Grain yield measurements were obtained from yield monitor data acquired from the production fields at the BARC located in Beltsville, Maryland (Figure 1). For our research purposes, we set up criteria for selecting field plots based on field size and shape. Fields of a relatively large size (i.e., 5.0 ha or larger) allowed for the use of combines outfitted with yield monitors for the collection of harvest data (See [48] for more details). In addition, some fields had installed permanent and mobile PhenoCams that were used for phenology estimations, because in situ phenology observations were rarely collected (see Figure 2). The derived phenology for a few of these fields were used as a reference to derive our phenology from the remote sensing observations as described in Section 2.2. Ground LAI measurements were made in 2018 and 2020 using LI-COR LAI-2200 Plant Canopy AnalyzerPlant in one of these fields (#6-60).

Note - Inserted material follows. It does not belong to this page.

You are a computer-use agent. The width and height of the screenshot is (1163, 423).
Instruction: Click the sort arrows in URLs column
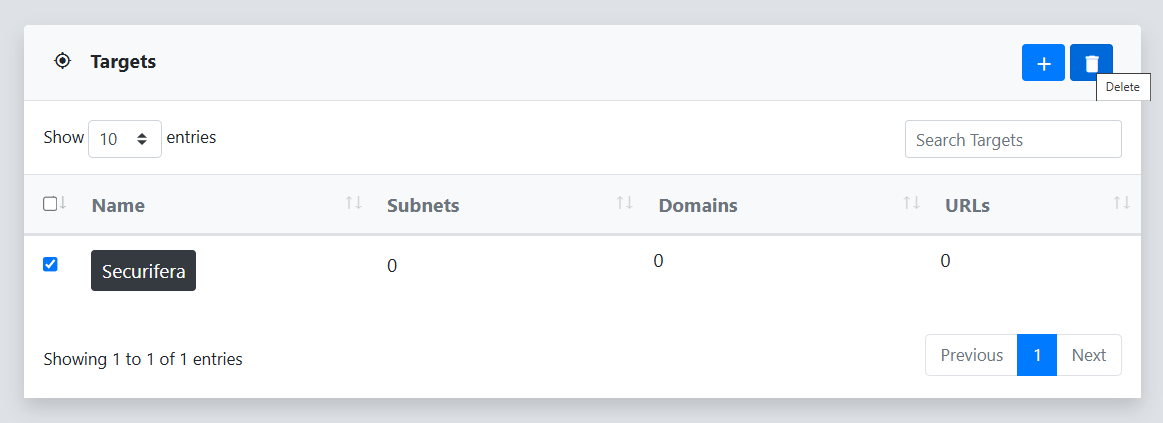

2.2. Remote-Sensing-Derived LAI and Phenology

2.2.1. Leaf Area Index

Leaf area index (LAI) was retrieved using a reference-based approach [49]. We used Sentinel-2 LAI as a reference to generate PlanetScope-based LAI at high spatial and temporal resolutions. The Sentinel-2 constellation includes 2A and 2B satellites which acquire optical imagery at 10–60 m spatial resolution collectively every 5 days [50]. The PlanetScope constellation consists of over 200 CubeSats in low earth orbits that can capture earth imagery daily at a 3 m resolution [51]. In order to generate daily LAI at a high spatial resolution, we combined Sentinel-2 LAI and Planet Fusion surface reflectance data using a machine learning approach, as described below.

Sentinel-2 L1C data were first downloaded and atmospherically corrected to the surface reflectance (L2A) using the Sen2Cor processor. Sentinel-2 surface reflectance was used to compute LAI at 10 m resolution using the Sentinel-2 Level 2 Prototype Processor (SL2P). Both atmosphere correction (Sen2Cor) and LAI retrieval (SL2P) processors are included in the European Space Agency (ESA) Sentinel Application Platform (SNAP) toolbox (https://earth.esa.int/eogateway/tools/snap, accessed on 13 May 2023). The Sentinel-2 LAI is retrieved using the artificial neural networks (ANNs) trained with radiative transfer model simulations [52]. Validation over croplands showed that Sentinel-2 LAI values were somewhat underestimated compared to “in situ” LAI for most crops (−0.37 for Sentinel-2 and −1.21 for Landsat) [53]. Seven clear Sentinel-2 images from 2019 and 2020 (8/29/2019, 9/8/2019, 11/2/2019, 1/21/2020, 4/15/2020, 6/9/2020, 7/14/2020) were selected and used to produce 10 m LAI over BARC. We included Sentinel-2 reference images from different seasons to capture the seasonal dynamics of vegetation.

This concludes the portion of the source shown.